Это изобилие, однако, имело и негативную сторону. На Дорее обитали в огромном количестве маленькие черные муравьи особо агрессивного вида; они заполонили жилище Уоллеса. «Они моментально проникли во все закоулки моего дома, построили на крыше огромное гнездо и прогрызли ходы во всех вертикальных столбах. Они кишели на моем столе, когда я работал с насекомыми, и утаскивали их у меня прямо из-под носа, а если я оставлял свою работу без присмотра хотя бы на минуту, даже отрывали их от карточек, на которые они были приклеены. Они постоянно ползали у меня по рукам и по лицу, забирались в волосы и сновали по всему телу, что не доставляло бы особых неудобств, не начни они кусаться — а они переходили в наступление, стоило им встретить какую-либо преграду на своем пути. Кусались они очень больно — так, что я вскакивал и пытался придавить обидчика. Они забирались в мою постель, и ночь не приносила облегчения от их преследований».
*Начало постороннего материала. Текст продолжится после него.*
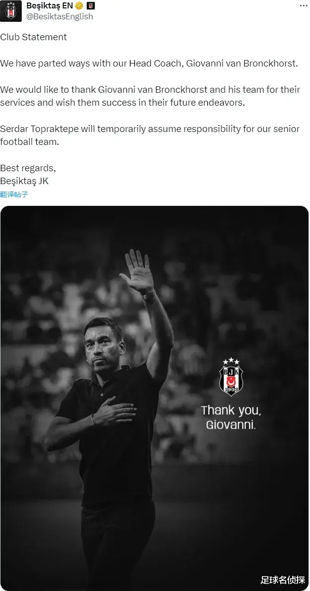Click the gold verified badge
Image resolution: width=310 pixels, height=591 pixels.
[x=79, y=5]
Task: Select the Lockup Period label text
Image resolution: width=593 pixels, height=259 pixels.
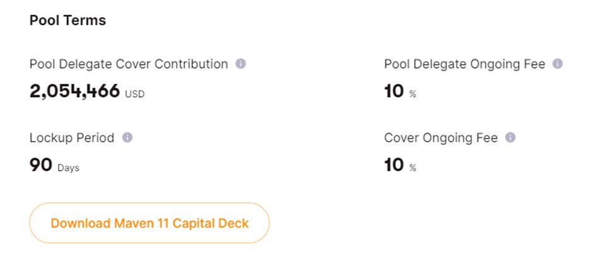Action: pyautogui.click(x=72, y=138)
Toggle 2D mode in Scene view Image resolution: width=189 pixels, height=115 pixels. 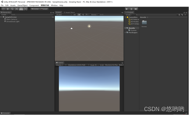(75, 15)
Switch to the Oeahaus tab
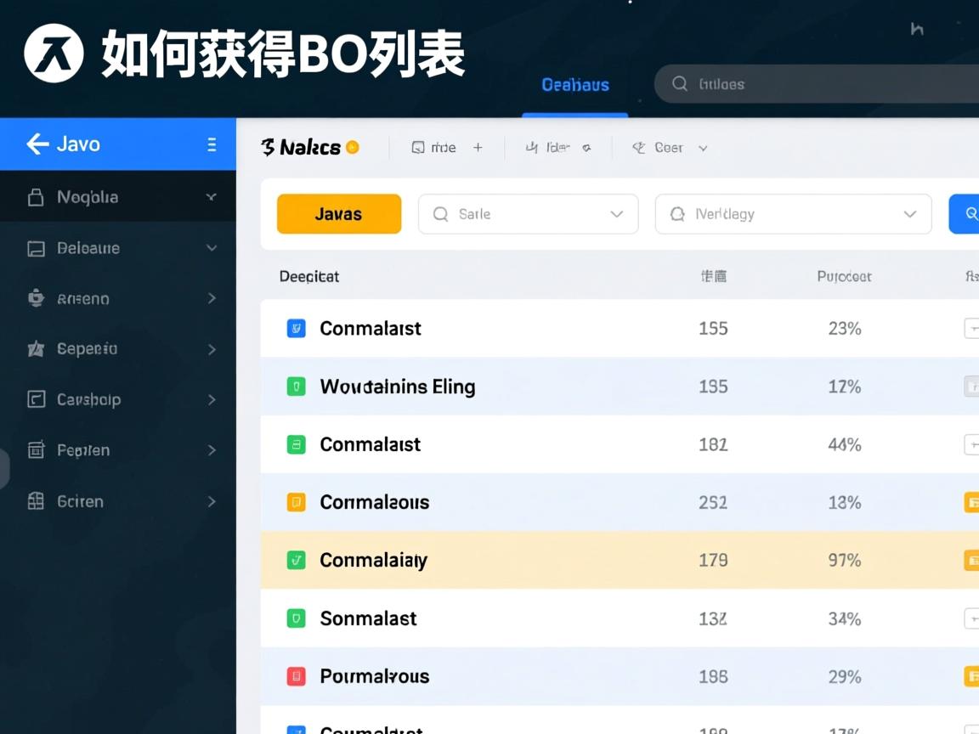 [x=575, y=84]
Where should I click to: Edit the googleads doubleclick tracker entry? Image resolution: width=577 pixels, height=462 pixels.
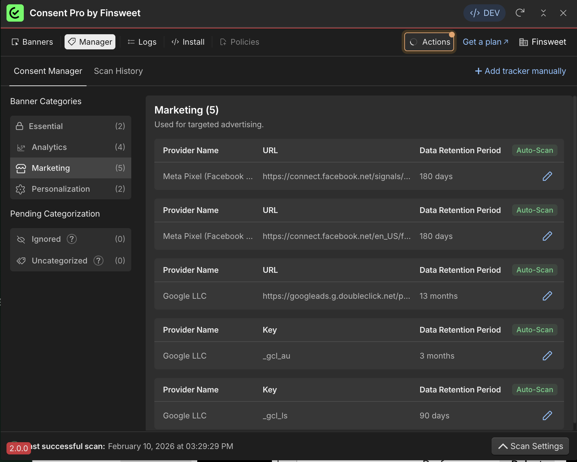(x=547, y=296)
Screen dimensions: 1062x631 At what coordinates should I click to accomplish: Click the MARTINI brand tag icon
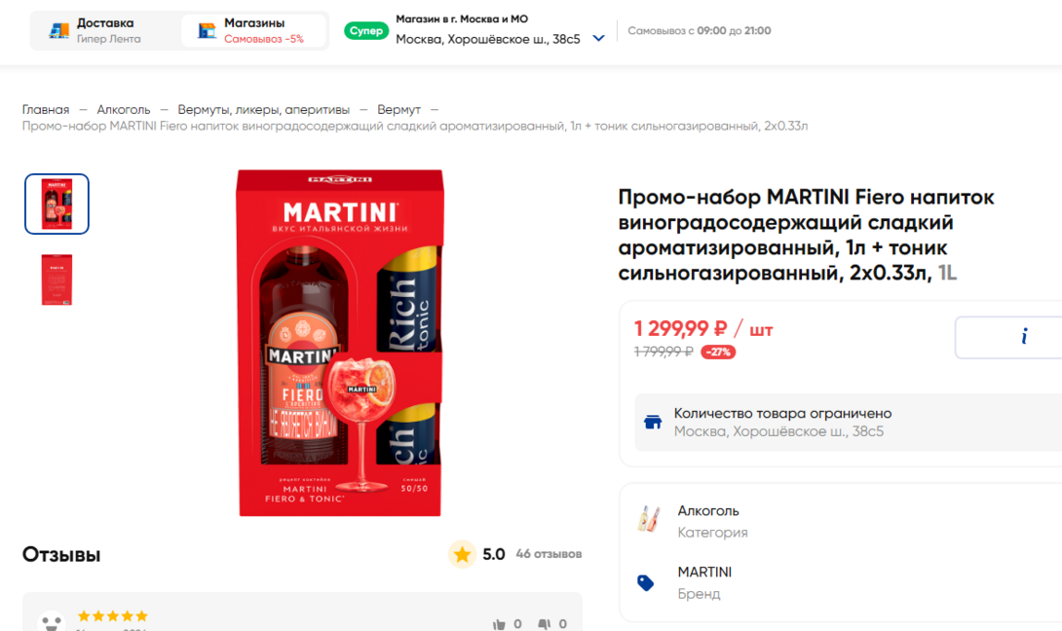tap(645, 582)
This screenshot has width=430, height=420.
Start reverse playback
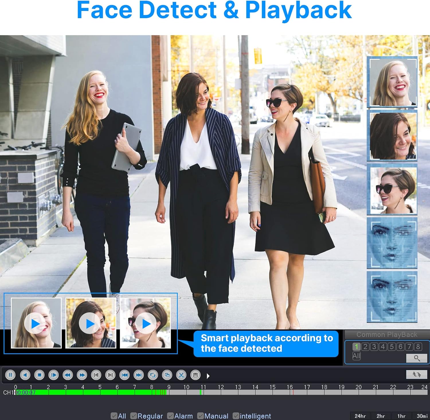point(25,375)
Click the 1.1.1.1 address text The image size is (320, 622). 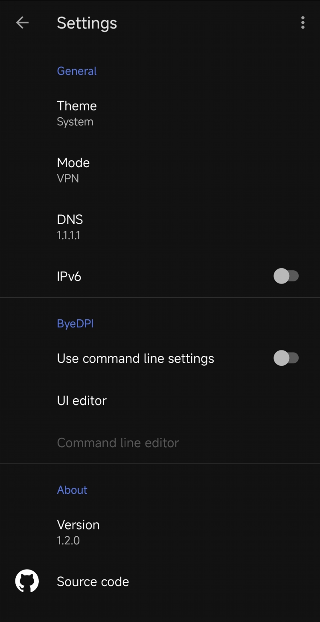point(69,235)
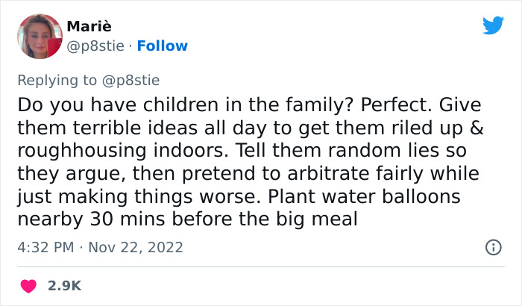
Task: Open Mariè's profile picture
Action: point(38,36)
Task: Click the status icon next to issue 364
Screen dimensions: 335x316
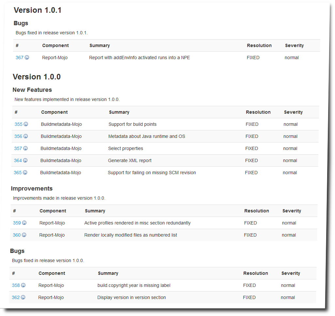Action: [25, 160]
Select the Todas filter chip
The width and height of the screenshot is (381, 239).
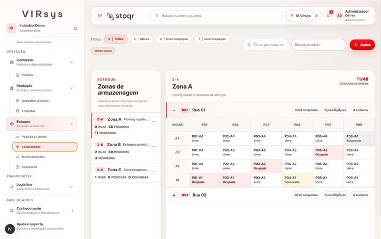pyautogui.click(x=115, y=39)
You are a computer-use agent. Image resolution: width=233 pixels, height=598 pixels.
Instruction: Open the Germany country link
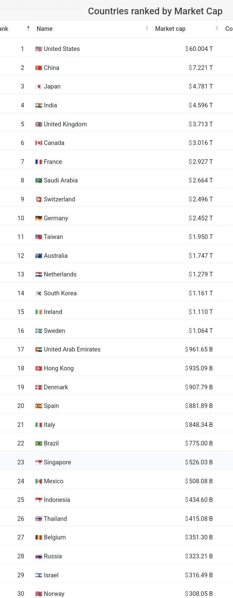[56, 218]
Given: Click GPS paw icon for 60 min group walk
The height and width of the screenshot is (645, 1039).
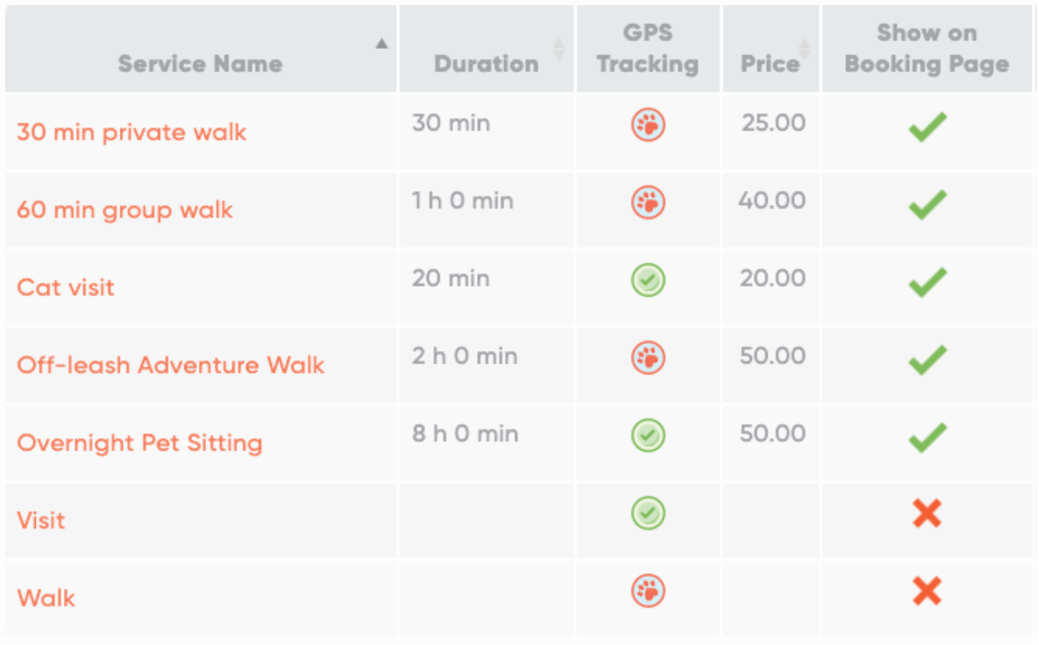Looking at the screenshot, I should (647, 203).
Как будто муравьев было недостаточно, случилась новая напасть — мясные мухи повадились откладывать яйца в чучелах, которые Уоллес выставлял сушиться. Если яйца оставались на шкурке более чем на сутки, она покрывалась личинками мух. Мухи откладывали такое количество яиц, что шкурки буквально поднимались на полдюйма над сушильными досками — они оказывались лежащими на подстилке из мушиных яиц, а поскольку каждое яйцо крепко лепилось к волокнам перьев, Уоллесу приходилось часами очищать образцы, чтобы не повредить их.
Поэтому, когда 22 июля «Хестер Хелен» прибыла, чтобы забрать его с Дорея, Уоллес был очень рад оставить это негостеприимное место, потому что «ни в одном месте, где мне довелось побывать, я не терпел таких лишений и не сталкивался с таким постоянным невезением». Путешествие в Новую Гвинею, о котором он столь долго мечтал, не оправдало ни одной из его надежд. Как само собой разумеющееся, Уоллес отметил в дневнике, что переход «Хестер Хелен» обратно на Тернате, который должен был занять при попутном муссоне пять дней, на самом деле продолжался 17 суток — штили сменялись встречными ветрами. С погодой Уоллесу, как обычно, сильно не везло.
14
Дарвин в тот день был на похоронах своего маленького сына Чарльза, умершего от скарлатины.